Automatic Job Generator - does one exist??

kduke · Post by **kduke** » Thu Dec 07, 2006 10:33 pm

Sure you can write directly to DS_METADATA. It is a simple table. There is very little risk too. If you mess up then just clear the table and reload from export. I would think Ray's routine which exported this table to a XML file would be the place to start. I expect the XML file would also import back into to DataStage. So maybe you can use the command line tool to automate the import as well.

Send me your sample DSX files to copy one table and maybe I will write it just for fun.

jdmiceli · Post by **jdmiceli** » Fri Dec 08, 2006 10:26 am

Hi Kim,

Do you want me to email it directly to you or just post it here? I'll just pick one of our tables for metadata (a larger one to get a variety of datatypes) and either post it or email it to you as you desire.

As always, I appreciate your expert opinions,

Bestest!

ray.wurlod · Post by **ray.wurlod** » Fri Dec 08, 2006 3:34 pm

Are you emailing the code or the table definition here? If the latter, I feel we might be straying into billable territory.
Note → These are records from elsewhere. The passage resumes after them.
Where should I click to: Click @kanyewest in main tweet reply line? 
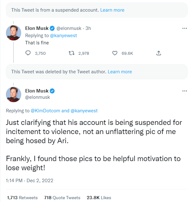click(x=84, y=111)
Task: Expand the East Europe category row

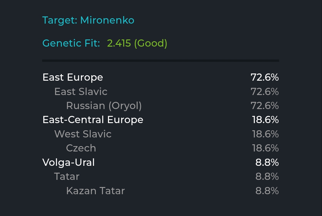Action: (x=161, y=77)
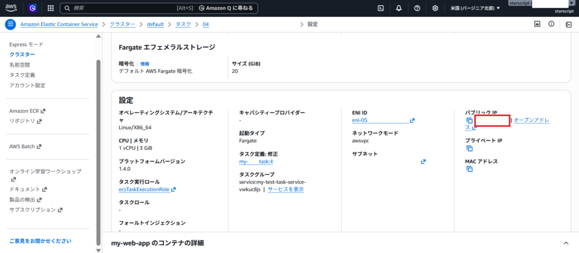Toggle the left navigation hamburger menu
This screenshot has height=253, width=579.
(10, 24)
IMHO, of course. It's Kim's call.

kduke · Post by **kduke** » Fri Dec 08, 2006 10:16 pm

I am assuming you are doing straight table copies. Send sample jobs you want to use as a prototype. I should bill you for it but I want to see if it would be a lot of work first. So mail it to

Kim_G_Duke@hotmail.com

I will let you know how much work is involved. I will post my answer if you like. Send all the jobs to copy one table including a sequence if you want. Maybe it is just one job.

jdmiceli · Post by **jdmiceli** » Mon Dec 11, 2006 3:44 pm

Hi Kim,

I'm still in the process of building my prototype jobs with a real table. I've only done it with a hand defined table to map all the datatypes within DataStage. I'll redo it with a small single table.
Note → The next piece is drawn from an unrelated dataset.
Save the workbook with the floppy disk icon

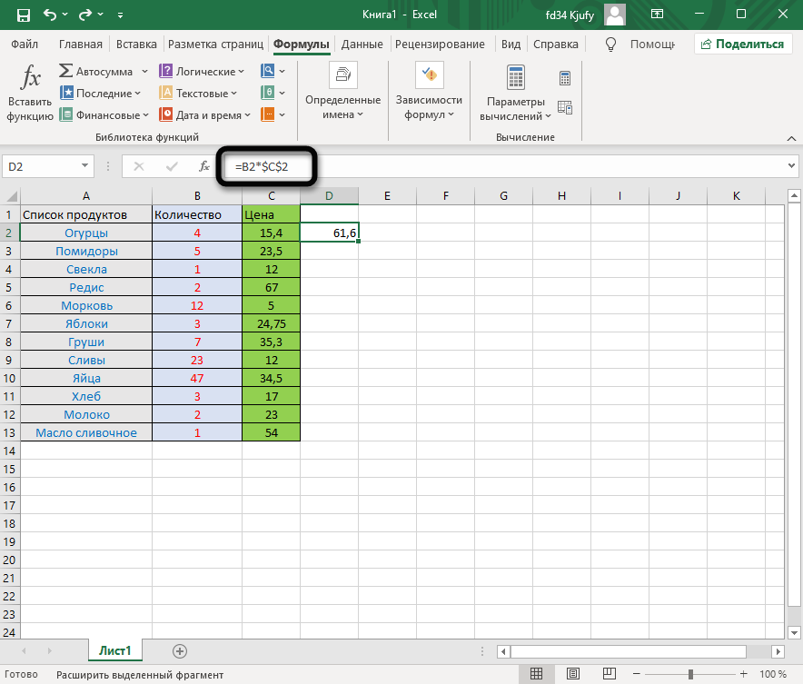pos(23,15)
Please bear in mind, I'm not looking for free work from you guys, nor am I in a position of authority to commit my company to any work requiring cash expenditure. I'm perfectly willing to do the work, I just don't know how to insert the metadata in any way other than Import. If I had a budget, I'd be happy to pay for the assistance but I'm just little old me

Anywho, I'll forward what I'm doing if you feel like looking at it.

Thanks!

kduke · Post by **kduke** » Mon Dec 11, 2006 9:45 pm

If it is not a lot of work then I will post the solution or email back to you.
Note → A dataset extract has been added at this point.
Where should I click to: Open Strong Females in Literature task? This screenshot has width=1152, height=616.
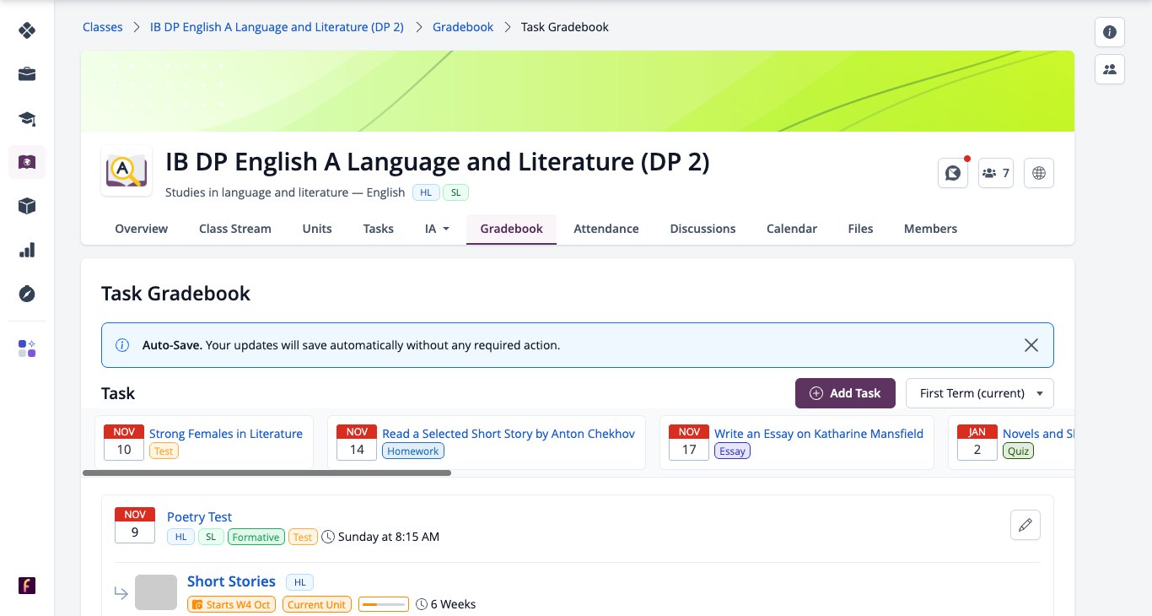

jdmiceli · Post by **jdmiceli** » Fri Jan 05, 2007 5:17 pm

Hi all!

Would it be possible for anyone to send me a sample export file from systems/versions other than V.7.5.1a Server Edition? I would like to compare the generated export files to what I currently have to see what differences I have to allow for with other versions. Maybe a sample from Hawk would be possible as well???

I will probably make it work for just one system first (my own of course - selfish me). I have set up templates for sections of the export file in my code. To start, the process will be pretty reliant on some prepared files to tell the code what to make the .dsx file look like for your system (DSN's, etc.). If anyone has ideas on approaches to smooth information gathering or whatever, I'm open to any input. I figured I would just make it work first and improve later. Prove it will work at all first, then improve it.

Anywho, samples of other .dsx files would be wonderful. I'm specifically looking for two jobs in the file:

1. SRC --> xfm --> Sequential File
2. Sequential file --> xfm --> TGT

I would like no transformations as this is just to build a straight across pull. My initial assumptions are going to be as follows:

- Source db and tables exist
- Target db and tables exist
- metadata is currently loaded in DataStage (though I want this process to do this for us from the start if possible - but for now....)
- Source and target databases have the same table structure
- DSN's are established (duh

)

I have started the design process on this project now and I'm just looking to fill in the blanks that are outside my limited experience. The email address for these or anything else would be:

DataStage_Growth@hotmail.com.

I appreciate your input as always!

Bestest,

kduke · Post by **kduke** » Fri Jan 05, 2007 6:46 pm

John

I have been so busy, I forgot you sent me your example DSX. Hopefully I can work on it tomorrow.

pclarebu · Post by **pclarebu** » Sun Jan 07, 2007 7:00 pm

Hi on my current project we are playing with using the propogate facility. It is at an initial stage but using this we can generate from a file of metadata OSH schema files. Then we create one datastage job that specifies the Osh Schema file as a parameter as well as all the other parameters fro database table name etc.

In the job we don't specifiy any column metadata.

Then we can run the job over and over just changing the paramaters and column data is propogated through.

As I said at early stages but it seems to work. I have also done a template job with a simple join in this way as well by passing the join key as a parameter.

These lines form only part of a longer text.